Up to this point we have not seen any appreciable performance gains from using the Metal API. In the Driver Overhead test, which measures the graphics driver’s CPU overhead by issuing a large number of draw calls—the exact scenario targeted by the new lower-level APIs—we finally see Metal’s true potential. The latest iPhones see a 3x improvement in draw call performance, allowing for many more objects to be rendered onscreen at a time. Metal is even more helpful for older, lower-performing devices: the iPhone 6, 6 Plus, and 5s all see a 4x improvement.

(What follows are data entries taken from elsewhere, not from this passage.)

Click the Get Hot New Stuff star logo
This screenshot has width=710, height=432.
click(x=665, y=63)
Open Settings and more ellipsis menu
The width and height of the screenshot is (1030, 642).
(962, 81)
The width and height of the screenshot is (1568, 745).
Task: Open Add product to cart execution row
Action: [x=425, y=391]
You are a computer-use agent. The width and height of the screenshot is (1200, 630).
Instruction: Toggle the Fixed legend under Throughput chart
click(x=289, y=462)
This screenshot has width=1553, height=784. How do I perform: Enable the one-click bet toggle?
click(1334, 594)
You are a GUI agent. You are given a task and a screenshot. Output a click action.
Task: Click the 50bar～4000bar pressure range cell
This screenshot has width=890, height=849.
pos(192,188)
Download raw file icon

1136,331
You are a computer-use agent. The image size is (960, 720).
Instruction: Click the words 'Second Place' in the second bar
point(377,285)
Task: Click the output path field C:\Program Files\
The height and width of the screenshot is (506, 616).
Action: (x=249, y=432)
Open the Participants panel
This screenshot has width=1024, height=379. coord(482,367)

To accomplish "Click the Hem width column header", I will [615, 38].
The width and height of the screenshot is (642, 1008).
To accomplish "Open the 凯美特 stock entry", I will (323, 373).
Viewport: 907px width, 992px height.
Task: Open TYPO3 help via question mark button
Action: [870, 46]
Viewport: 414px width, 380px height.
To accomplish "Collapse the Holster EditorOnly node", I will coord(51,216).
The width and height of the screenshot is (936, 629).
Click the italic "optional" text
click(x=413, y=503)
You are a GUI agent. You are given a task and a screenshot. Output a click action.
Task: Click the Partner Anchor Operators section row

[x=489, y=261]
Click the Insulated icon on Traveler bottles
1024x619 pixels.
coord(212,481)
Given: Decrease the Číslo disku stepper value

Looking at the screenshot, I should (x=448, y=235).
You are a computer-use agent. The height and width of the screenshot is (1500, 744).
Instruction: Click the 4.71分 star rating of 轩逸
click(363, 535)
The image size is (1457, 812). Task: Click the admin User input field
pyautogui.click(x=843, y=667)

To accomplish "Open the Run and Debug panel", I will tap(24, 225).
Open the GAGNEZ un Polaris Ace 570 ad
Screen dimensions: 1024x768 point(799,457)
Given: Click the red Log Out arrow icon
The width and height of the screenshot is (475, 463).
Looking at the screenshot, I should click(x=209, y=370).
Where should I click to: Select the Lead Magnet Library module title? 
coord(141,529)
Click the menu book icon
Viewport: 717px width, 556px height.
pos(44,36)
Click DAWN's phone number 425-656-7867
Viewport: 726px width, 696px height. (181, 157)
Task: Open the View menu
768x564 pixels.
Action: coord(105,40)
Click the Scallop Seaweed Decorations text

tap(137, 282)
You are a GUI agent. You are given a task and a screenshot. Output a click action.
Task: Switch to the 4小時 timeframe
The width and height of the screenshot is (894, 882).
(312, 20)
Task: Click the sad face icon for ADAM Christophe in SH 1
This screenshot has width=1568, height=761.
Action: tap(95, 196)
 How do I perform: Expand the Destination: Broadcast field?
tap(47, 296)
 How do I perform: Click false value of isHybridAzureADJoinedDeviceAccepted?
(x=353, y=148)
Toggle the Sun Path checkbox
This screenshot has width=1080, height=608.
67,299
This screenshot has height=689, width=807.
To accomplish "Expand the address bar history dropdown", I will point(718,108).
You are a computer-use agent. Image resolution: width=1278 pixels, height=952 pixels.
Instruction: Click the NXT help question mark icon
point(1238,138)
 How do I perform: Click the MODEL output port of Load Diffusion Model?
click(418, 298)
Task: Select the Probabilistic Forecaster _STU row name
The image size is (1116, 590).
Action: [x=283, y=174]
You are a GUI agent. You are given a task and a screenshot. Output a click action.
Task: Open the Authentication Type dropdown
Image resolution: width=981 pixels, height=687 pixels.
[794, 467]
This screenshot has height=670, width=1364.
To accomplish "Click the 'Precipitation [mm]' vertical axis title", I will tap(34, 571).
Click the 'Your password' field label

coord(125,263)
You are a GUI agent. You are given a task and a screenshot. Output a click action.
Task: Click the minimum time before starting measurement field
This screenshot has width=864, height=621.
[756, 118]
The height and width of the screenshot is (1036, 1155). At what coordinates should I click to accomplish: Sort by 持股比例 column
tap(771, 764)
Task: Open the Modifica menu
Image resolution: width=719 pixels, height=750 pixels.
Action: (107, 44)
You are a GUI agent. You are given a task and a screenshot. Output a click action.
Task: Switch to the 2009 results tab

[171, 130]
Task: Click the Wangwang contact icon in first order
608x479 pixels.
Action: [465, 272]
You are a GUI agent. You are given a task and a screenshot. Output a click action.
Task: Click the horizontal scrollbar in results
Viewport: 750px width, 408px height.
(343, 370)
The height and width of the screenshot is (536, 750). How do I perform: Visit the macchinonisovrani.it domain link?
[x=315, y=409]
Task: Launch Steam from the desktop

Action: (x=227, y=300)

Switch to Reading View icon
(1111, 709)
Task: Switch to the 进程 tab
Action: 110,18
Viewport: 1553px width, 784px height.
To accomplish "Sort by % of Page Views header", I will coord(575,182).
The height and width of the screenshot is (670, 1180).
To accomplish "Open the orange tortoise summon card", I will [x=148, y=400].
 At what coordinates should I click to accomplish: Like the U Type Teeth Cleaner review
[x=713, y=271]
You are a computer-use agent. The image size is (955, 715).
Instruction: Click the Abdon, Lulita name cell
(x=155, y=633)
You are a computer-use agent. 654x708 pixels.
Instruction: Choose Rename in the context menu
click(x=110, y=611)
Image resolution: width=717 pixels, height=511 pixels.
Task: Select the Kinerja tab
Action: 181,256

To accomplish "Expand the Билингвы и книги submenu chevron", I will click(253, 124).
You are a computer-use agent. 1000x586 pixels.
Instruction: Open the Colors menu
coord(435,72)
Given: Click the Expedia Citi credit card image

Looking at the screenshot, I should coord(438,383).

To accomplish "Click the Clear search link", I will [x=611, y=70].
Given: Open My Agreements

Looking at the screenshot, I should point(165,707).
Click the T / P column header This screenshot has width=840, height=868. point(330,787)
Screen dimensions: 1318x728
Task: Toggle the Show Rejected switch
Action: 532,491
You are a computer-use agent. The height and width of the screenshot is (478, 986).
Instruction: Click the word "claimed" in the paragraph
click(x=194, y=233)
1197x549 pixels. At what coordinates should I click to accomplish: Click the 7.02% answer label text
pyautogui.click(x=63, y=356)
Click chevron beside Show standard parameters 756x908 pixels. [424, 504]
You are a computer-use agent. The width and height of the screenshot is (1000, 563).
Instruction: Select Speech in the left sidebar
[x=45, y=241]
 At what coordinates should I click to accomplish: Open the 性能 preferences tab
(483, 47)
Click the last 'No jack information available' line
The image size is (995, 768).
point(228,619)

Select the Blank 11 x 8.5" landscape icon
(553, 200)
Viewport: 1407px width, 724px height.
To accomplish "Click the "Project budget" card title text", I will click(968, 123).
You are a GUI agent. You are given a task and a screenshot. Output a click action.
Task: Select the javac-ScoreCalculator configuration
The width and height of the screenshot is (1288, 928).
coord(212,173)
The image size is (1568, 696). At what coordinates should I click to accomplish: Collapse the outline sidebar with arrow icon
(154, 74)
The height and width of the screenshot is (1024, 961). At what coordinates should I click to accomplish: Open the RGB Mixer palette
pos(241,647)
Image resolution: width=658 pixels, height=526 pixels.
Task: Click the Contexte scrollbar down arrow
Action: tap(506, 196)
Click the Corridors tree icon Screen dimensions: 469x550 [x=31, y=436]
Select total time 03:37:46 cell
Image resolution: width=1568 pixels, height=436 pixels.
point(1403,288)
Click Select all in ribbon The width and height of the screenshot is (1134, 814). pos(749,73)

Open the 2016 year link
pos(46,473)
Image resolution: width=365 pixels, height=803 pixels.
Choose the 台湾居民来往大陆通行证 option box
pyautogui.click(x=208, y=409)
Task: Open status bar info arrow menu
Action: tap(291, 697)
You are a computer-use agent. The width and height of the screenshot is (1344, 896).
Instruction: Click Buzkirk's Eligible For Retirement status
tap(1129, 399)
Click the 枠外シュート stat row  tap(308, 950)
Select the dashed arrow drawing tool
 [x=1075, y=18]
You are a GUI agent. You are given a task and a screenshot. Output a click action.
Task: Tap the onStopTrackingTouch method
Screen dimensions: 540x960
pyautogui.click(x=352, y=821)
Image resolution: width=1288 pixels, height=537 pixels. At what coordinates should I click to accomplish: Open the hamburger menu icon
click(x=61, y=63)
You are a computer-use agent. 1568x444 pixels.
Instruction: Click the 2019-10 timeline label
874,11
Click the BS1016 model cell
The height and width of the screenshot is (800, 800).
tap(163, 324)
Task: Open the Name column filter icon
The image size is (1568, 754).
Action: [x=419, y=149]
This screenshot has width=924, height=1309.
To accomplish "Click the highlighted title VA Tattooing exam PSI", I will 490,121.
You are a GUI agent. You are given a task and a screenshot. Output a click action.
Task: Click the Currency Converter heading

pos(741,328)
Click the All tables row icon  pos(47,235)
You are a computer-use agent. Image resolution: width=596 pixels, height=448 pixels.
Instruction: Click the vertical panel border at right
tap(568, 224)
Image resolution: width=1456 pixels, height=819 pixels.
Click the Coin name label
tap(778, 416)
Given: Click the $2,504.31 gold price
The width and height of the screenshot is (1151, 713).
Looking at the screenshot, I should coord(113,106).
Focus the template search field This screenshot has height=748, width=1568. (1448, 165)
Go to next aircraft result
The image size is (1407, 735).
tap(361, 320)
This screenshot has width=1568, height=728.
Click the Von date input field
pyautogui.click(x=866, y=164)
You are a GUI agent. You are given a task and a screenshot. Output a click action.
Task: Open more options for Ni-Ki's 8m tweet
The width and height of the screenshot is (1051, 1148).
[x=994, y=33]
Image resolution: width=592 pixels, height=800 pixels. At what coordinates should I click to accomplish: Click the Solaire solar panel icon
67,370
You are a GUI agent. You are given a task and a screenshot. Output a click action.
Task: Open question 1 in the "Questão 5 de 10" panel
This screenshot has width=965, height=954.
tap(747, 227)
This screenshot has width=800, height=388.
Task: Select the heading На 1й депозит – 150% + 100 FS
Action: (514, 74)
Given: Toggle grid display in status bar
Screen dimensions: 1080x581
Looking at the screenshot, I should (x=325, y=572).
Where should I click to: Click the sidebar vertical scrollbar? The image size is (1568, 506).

With the iPhone 6s and 6s Plus, we see GPU performance nearly double in a single generation—an impressive feat. The front-end optimizations in Series7XT, especially the improved throughput in the Vertex Data Master, produce a more balanced GPU with no glaring weak spots. What’s really driving this performance increase, however, is the move away from the 20nm planar process used for the A8 SoC to 14/16nm FinFET. The additional die space affords Apple the room to include the GT7600 GPU, which has two more cores than the GPU in the A8, and the improved electrical characteristics allow Apple to ramp up clock frequency. Pairing a potent GPU with LPDDR4 memory and sensible screen pixel densities makes the iPhone 6s and 6s Plus two of the best gaming smartphones you can buy.